- Film poster
- Directed by: Carlos Vermut
- Written by: Carlos Vermut
- Produced by: Enrique López Lavigne
- Starring: Najwa Nimri; Eva Llorach; Carme Elías; Natalia de Molina;
- Cinematography: Eduard Grau
- Edited by: Marta Velasco
- Music by: Alberto Iglesias
- Production companies: Apache Films; Áralan Films; Les Films du Worso;
- Release dates: 8 September 2018 (TIFF); 26 October 2018 (Spain);
- Running time: 125 minutes
- Countries: Spain; France;
- Language: Spanish

= Quién te cantará =

Quién te cantará (Spanish for 'Who will sing to you') is a 2018 Spanish-French drama film written and directed by Carlos Vermut, starring Najwa Nimri and Eva Llorach.

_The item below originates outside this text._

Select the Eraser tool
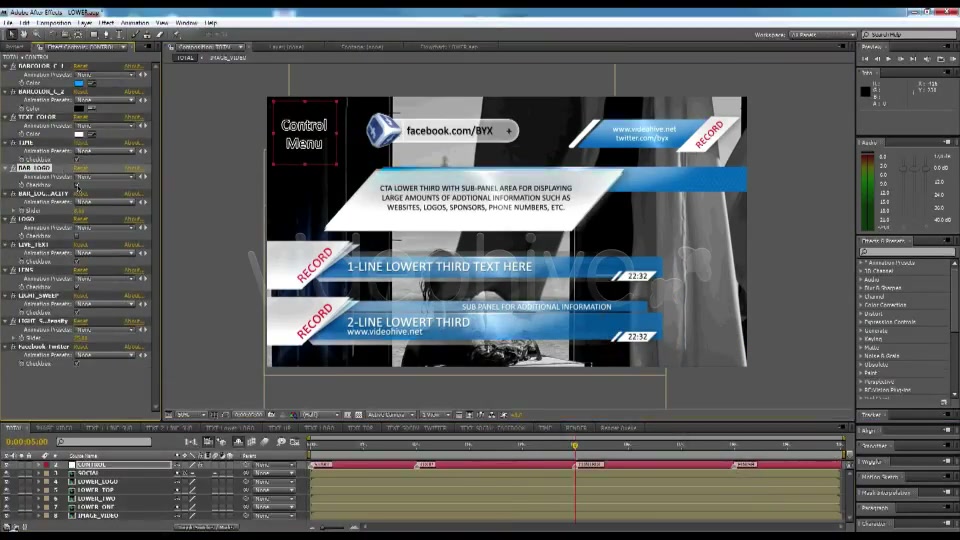The height and width of the screenshot is (540, 960). [x=160, y=35]
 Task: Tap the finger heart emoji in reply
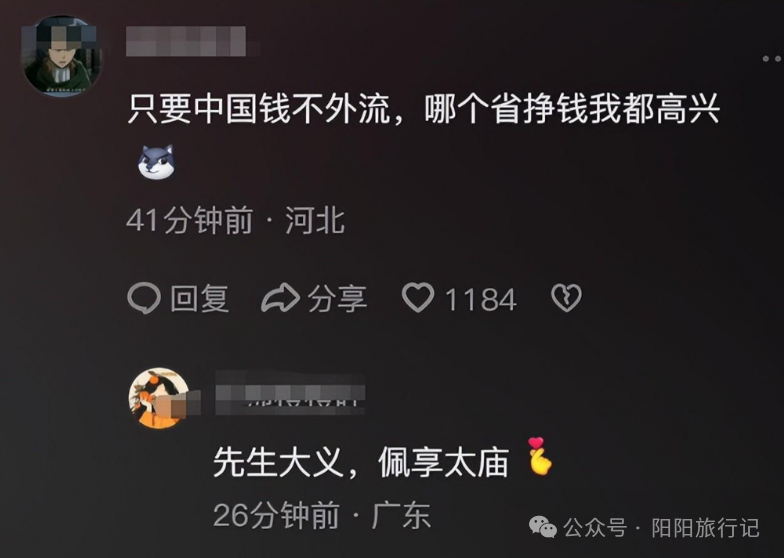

The film was nominated for seven Goya Awards with Llorach winning the award for Best New Actress.

== Plot ==
When Lila, a celebrity singer with amnesia forgets how to act, a superfan named Violeta steps in to teach Lila how to be Lila once again.

== Production ==
A Spain-France co-production by Apache Films, Áralan Films and Les Films du Worso, the film also had the participation of TVE, Canal Sur and Vodafone, and support from ICAA, ICO and Junta de Andalucía. Shooting locations included the provinces of Cádiz and Málaga.

== Release ==
The film was presented at the 2018 Toronto International Film Festival. It was also showcased at the 66th San Sebastián International Film Festival later in the month. It was released theatrically in Spain on 26 October 2018.

==Reception==
Quién te cantará received positive reviews from film critics. It holds approval rating on review aggregator website Rotten Tomatoes, based on reviews with an average rating of .

Jonathan Holland of The Hollywood Reporter underscored the film to be "a smart, moving homage to fandom".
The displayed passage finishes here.